[Collected data entries]
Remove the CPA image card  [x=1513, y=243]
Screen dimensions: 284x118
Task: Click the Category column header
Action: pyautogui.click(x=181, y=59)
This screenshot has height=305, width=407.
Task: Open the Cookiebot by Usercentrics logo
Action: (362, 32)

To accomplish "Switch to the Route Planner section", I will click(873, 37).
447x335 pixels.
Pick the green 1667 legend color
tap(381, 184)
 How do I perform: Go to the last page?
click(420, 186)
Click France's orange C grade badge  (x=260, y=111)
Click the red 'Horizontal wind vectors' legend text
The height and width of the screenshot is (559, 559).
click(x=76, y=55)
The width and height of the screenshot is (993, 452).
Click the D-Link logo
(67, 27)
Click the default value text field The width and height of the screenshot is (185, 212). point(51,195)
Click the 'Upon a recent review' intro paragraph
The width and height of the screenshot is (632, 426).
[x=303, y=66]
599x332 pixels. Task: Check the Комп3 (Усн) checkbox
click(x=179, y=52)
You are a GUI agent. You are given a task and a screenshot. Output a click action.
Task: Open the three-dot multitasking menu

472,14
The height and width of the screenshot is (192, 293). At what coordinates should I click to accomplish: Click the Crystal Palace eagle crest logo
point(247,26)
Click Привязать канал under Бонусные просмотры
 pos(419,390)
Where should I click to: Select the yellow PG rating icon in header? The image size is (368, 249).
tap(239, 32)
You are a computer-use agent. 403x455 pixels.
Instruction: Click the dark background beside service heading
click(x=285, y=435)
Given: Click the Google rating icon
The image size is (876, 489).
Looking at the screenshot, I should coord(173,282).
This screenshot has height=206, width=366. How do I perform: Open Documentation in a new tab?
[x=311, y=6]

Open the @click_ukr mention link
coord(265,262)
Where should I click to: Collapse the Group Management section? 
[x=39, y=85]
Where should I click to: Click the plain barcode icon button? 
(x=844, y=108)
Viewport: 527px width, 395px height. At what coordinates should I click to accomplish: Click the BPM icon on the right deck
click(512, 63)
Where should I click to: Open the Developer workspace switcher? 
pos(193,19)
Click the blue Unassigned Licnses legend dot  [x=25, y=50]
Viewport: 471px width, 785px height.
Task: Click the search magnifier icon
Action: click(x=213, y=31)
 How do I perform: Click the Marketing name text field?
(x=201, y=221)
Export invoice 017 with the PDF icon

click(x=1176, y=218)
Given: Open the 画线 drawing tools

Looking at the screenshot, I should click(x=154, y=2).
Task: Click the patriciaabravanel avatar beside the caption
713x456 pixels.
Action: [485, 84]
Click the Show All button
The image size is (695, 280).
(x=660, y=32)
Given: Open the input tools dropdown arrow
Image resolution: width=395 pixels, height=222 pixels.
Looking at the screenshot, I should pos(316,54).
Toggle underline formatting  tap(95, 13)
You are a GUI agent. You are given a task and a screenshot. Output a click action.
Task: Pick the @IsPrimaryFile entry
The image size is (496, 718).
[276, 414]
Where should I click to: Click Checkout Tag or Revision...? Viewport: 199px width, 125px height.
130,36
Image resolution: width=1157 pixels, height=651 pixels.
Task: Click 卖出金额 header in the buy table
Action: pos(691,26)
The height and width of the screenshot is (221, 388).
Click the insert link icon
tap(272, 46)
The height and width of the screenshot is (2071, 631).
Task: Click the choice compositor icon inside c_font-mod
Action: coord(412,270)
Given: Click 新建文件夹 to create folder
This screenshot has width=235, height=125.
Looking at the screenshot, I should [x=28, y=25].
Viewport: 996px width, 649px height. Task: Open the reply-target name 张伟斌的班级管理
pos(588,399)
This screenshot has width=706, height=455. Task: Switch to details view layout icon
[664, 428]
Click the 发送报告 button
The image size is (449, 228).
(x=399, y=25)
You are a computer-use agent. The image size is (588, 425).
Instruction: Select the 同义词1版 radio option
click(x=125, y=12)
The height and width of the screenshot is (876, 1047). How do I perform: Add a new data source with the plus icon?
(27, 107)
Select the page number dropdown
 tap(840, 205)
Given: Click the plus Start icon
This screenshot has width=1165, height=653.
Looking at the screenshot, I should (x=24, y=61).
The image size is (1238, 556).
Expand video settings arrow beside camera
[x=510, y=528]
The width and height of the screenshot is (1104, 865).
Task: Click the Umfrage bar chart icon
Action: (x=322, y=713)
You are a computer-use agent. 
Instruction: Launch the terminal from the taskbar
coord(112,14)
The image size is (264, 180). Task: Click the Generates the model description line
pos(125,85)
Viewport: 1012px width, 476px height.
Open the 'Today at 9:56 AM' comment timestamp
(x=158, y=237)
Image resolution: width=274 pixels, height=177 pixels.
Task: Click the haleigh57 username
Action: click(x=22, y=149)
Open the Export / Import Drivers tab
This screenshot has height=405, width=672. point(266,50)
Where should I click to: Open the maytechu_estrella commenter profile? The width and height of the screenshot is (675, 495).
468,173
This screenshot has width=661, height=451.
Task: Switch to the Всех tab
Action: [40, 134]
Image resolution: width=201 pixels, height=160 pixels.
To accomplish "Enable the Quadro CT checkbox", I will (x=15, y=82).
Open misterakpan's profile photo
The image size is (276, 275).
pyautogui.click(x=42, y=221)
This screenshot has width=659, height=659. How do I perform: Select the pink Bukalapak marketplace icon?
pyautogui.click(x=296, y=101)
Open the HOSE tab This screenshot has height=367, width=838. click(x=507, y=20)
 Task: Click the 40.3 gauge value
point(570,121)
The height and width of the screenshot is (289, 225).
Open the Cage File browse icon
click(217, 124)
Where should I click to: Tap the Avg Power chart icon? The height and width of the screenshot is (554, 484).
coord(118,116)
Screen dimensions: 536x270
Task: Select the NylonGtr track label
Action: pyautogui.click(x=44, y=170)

* [What is being asked]
Given the data above, transcribe exactly the lines from the one containing "The height and width of the screenshot is (221, 388)." down to the one containing "The image size is (1238, 556).", and no others.

* [Output for this task]
The height and width of the screenshot is (221, 388).
Click the insert link icon
tap(272, 46)
The height and width of the screenshot is (2071, 631).
Task: Click the choice compositor icon inside c_font-mod
Action: coord(412,270)
Given: Click 新建文件夹 to create folder
This screenshot has width=235, height=125.
Looking at the screenshot, I should [x=28, y=25].
Viewport: 996px width, 649px height. Task: Open the reply-target name 张伟斌的班级管理
pos(588,399)
This screenshot has width=706, height=455. Task: Switch to details view layout icon
[664, 428]
Click the 发送报告 button
The image size is (449, 228).
(x=399, y=25)
You are a computer-use agent. The image size is (588, 425).
Instruction: Select the 同义词1版 radio option
click(x=125, y=12)
The height and width of the screenshot is (876, 1047). How do I perform: Add a new data source with the plus icon?
(27, 107)
Select the page number dropdown
 tap(840, 205)
Given: Click the plus Start icon
This screenshot has width=1165, height=653.
Looking at the screenshot, I should (x=24, y=61).
The image size is (1238, 556).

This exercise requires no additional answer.